Полицейскіе были удовлетворены. Моя непринужденная манера убѣдила ихъ. Я былъ необыкновенно спокоенъ. Они сѣли, и между тѣмъ какъ я весело отвѣчалъ на ихъ вопросы, они болтали объ обыкновенныхъ предметахъ. Но скоро я почувствовалъ, что блѣднѣю, и сталъ желать, чтобы они ушли. Голова моя разболѣлась и мнѣ показалось, что у меня звенитъ въ ушахъ. А они все сидѣли и разговаривали. Звонъ становился все явственнѣе; я началъ больше говорить, чтобы избавиться отъ этого ощущенія, но оно продолжалось и пріобрѣтало какую-то опредѣленность. Наконецъ я замѣтилъ, что этотъ звонъ раздается не въ ушахъ моихъ.

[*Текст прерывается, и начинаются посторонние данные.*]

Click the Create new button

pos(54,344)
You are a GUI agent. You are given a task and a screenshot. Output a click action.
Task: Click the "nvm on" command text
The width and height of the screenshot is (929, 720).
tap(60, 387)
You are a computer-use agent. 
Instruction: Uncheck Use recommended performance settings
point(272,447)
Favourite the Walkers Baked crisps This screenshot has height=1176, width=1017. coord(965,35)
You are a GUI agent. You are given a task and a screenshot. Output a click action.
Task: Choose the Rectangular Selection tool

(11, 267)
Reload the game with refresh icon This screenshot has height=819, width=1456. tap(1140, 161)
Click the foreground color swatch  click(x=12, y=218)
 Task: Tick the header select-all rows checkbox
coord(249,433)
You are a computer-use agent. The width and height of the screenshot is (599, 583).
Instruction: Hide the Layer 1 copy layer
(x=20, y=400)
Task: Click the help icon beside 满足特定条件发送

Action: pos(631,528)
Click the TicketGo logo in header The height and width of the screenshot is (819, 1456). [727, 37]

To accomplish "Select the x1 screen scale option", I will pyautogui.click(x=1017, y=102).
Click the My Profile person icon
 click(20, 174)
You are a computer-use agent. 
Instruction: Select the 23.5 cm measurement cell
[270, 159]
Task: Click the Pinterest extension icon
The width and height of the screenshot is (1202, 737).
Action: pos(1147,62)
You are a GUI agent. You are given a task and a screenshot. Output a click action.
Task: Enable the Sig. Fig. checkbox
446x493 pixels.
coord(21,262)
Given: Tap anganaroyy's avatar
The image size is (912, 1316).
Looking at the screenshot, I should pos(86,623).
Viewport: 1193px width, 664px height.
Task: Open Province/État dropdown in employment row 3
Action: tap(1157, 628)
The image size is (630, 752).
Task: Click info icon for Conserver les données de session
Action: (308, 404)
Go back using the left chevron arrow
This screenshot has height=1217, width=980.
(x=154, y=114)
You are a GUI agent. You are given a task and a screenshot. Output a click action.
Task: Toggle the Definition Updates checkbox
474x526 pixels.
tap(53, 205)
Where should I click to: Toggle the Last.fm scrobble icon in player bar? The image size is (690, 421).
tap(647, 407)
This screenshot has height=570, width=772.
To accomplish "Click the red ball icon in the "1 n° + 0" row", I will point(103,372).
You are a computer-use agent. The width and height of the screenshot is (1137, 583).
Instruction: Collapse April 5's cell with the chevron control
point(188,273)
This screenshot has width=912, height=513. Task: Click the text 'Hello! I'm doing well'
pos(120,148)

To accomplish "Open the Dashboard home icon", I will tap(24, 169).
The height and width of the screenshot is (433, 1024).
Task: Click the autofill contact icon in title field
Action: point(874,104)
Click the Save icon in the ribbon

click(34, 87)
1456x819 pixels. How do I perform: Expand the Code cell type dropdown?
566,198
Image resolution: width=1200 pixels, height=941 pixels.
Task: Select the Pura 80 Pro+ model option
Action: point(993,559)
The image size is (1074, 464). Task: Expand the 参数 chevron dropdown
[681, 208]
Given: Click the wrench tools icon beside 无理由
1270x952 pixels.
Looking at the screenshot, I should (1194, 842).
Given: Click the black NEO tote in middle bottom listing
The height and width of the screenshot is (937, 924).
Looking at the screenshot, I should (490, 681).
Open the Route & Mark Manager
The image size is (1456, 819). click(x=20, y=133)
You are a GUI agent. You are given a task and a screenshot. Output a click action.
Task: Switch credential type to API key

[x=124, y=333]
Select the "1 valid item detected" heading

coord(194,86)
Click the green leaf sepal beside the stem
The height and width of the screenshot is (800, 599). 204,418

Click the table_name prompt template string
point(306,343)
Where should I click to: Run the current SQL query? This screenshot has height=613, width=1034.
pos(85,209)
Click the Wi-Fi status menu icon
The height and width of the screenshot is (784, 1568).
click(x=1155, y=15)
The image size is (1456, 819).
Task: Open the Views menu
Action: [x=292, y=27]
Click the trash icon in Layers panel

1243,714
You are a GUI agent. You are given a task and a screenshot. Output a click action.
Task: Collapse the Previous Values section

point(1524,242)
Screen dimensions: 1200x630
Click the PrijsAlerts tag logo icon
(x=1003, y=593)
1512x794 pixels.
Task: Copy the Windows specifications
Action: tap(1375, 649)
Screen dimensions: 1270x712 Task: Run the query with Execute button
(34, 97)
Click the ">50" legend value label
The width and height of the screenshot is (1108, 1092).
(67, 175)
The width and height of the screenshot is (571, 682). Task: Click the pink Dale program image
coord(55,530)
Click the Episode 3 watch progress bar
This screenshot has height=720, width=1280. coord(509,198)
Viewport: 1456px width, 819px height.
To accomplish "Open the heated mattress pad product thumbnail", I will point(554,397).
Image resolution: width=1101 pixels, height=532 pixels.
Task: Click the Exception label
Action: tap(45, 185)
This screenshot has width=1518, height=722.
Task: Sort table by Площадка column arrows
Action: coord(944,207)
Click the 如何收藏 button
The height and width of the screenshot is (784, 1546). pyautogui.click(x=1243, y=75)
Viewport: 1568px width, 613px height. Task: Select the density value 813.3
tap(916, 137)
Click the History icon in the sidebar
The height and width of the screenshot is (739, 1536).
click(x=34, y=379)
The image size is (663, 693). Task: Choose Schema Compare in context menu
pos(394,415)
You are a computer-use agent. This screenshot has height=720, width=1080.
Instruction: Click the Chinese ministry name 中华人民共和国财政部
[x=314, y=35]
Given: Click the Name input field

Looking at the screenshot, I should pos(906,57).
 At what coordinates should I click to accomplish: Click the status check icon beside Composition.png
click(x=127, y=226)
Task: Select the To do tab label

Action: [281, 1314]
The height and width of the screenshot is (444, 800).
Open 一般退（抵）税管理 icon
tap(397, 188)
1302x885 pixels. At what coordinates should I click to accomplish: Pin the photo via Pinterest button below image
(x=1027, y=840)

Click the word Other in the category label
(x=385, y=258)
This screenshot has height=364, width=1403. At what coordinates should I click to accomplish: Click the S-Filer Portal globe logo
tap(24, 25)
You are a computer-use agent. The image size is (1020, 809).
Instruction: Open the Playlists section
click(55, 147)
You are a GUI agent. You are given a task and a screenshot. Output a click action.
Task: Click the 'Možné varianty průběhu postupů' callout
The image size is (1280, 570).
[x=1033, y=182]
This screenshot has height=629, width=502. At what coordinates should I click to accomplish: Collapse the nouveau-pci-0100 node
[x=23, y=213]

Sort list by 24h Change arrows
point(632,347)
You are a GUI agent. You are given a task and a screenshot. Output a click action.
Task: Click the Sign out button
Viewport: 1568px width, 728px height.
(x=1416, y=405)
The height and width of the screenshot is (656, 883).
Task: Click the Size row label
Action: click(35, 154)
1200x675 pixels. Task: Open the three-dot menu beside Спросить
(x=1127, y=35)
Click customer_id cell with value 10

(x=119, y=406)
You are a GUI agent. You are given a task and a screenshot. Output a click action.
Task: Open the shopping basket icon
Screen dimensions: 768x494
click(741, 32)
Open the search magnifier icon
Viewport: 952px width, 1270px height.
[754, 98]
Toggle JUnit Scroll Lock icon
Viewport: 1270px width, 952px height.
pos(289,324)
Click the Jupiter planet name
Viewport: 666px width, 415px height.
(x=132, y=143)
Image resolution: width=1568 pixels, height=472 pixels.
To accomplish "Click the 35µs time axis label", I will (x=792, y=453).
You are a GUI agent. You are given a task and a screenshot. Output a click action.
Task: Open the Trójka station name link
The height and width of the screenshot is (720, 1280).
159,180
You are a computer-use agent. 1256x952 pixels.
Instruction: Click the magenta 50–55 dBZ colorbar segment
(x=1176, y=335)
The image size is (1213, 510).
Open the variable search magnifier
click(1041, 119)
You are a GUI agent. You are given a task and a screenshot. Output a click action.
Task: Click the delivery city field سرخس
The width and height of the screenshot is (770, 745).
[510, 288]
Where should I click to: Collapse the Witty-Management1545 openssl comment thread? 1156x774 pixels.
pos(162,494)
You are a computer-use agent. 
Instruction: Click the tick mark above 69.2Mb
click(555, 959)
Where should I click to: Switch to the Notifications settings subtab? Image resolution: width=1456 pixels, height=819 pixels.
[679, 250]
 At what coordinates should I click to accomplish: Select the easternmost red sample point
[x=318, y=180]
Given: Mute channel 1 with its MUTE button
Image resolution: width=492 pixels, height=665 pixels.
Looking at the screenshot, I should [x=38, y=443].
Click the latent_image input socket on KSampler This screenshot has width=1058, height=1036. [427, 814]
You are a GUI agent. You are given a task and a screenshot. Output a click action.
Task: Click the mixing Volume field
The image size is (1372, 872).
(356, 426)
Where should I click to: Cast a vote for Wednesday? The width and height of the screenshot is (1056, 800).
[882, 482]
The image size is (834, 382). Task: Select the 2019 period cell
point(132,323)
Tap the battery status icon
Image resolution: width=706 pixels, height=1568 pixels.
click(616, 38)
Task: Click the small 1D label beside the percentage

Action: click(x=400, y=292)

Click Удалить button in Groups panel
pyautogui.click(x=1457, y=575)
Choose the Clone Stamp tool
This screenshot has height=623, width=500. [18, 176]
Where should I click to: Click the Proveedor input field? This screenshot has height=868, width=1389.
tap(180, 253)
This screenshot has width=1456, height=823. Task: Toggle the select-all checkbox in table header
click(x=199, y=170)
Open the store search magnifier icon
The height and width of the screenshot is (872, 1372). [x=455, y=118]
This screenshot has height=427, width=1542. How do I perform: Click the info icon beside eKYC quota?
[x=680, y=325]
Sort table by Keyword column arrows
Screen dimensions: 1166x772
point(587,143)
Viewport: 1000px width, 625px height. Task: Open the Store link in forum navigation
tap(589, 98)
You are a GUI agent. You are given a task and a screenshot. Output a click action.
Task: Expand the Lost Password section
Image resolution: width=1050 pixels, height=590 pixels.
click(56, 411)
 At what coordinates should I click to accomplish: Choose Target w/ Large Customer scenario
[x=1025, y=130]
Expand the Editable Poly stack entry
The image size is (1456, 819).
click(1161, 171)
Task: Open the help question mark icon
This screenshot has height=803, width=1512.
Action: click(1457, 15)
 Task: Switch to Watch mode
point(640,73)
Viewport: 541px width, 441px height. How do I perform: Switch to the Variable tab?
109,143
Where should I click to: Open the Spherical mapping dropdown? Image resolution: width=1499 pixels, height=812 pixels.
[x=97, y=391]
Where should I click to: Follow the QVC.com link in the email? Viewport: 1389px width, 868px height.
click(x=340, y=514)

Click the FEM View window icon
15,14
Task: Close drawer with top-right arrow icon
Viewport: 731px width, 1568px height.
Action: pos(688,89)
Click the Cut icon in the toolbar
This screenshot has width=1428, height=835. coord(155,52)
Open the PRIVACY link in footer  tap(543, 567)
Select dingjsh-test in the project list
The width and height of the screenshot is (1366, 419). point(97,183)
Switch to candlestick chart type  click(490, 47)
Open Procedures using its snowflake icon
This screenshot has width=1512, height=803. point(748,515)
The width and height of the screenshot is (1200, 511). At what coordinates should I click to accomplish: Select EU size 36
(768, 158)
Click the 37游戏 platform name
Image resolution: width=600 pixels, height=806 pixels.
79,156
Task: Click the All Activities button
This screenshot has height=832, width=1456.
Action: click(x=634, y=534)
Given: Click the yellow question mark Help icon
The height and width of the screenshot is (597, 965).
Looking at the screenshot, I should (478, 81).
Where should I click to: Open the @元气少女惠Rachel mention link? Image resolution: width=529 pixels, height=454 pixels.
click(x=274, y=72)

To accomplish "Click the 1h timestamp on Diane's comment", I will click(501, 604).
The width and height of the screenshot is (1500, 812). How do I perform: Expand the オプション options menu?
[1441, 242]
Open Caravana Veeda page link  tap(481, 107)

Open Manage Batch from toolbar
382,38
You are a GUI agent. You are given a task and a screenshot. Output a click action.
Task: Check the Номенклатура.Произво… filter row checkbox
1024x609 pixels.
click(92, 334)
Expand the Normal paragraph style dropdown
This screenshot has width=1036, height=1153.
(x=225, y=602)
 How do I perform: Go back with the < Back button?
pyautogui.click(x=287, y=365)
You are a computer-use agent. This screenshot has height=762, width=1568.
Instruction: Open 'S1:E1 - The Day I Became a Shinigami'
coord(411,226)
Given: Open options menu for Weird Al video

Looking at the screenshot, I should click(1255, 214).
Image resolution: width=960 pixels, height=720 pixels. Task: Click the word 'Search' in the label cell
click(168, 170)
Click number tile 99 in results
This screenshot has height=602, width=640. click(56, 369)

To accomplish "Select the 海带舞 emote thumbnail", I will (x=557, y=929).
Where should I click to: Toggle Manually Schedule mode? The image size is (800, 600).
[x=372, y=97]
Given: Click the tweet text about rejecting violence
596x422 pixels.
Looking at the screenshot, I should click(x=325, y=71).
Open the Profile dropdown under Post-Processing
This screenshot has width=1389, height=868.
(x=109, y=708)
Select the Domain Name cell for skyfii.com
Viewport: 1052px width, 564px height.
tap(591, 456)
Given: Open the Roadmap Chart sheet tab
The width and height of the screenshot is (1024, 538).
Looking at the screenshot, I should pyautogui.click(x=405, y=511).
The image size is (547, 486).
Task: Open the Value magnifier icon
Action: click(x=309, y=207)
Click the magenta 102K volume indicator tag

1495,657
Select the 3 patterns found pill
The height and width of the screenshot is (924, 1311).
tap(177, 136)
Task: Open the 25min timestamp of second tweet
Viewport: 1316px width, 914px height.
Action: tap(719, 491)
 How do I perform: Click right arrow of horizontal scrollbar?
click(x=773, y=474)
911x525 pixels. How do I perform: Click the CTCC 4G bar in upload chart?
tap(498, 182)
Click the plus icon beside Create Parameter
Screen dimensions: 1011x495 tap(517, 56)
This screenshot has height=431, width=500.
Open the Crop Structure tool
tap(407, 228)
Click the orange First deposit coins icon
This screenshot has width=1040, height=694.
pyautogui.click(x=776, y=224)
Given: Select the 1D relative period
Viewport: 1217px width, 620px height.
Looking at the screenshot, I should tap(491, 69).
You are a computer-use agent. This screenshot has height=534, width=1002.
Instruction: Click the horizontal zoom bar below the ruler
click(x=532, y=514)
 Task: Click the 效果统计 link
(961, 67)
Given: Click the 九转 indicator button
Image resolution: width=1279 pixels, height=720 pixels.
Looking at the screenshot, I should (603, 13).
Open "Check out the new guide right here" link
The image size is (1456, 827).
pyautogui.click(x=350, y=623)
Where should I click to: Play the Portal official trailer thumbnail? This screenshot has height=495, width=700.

Безъ сомнѣнія я тогда очень поблѣднѣлъ. Я возвысилъ голосъ и заговорилъ скорѣе. Что мнѣ оставалось дѣлать? Это былъ тихій, глухой, быстрый звукъ, очень похожій на тотъ, который производятъ часы, завернутые въ хлопчатую бумагу. Я задыхался, а полицейскіе все еще ничего не слышали. Я заговорилъ скорѣе, съ большимъ жаромъ, но шумъ постоянно усиливался. Я всталъ и началъ разсуждать о пустякахъ, возвышая голосъ и сильно жестикулируя, — но стукъ все усиливался. Неужели они не думаютъ уйдти? Я тяжело шагалъ по комнатѣ, какъ-будто бы доведенный до бѣшенства замѣчаніями моихъ собесѣдниковъ; но стукъ постоянно усиливался. О Боже! что мнѣ дѣлать? Я былъ внѣ себя, я говорилъ вздоръ, я произносилъ проклятія! Я поворачивалъ стулъ, на которомъ прежде сидѣлъ, и двигалъ имъ по полу, — но стукъ все-таки былъ слышенъ и все усиливался. Онъ становился все громче, громче и громче! А полицейскіе все еще шутливо болтали и смѣялись. Неужели они не слыхали? Всемогущій Боже! нѣтъ, нѣтъ, они слышали, они подозревали, они узнали, и издѣвались надъ моимъ ужасомъ! Я такъ думалъ тогда, такъ думаю и теперь. Хуже этой агоніи ничто не можетъ быть. Всякую пытку было легче вытерпѣть, чѣмъ такую насмѣшку. Я не могъ болѣе выносить эти лицемѣрныя улыбки! Я почувствовалъ, что долженъ закричать или умереть! И вотъ — опять! — громче! громче! громче!

«Негодяи!» вскричалъ я, «перестаньте притворяться. Я сознаюсь! подымите доски! вотъ здѣсь — здѣсь! Это бьется его гнусное сердце!»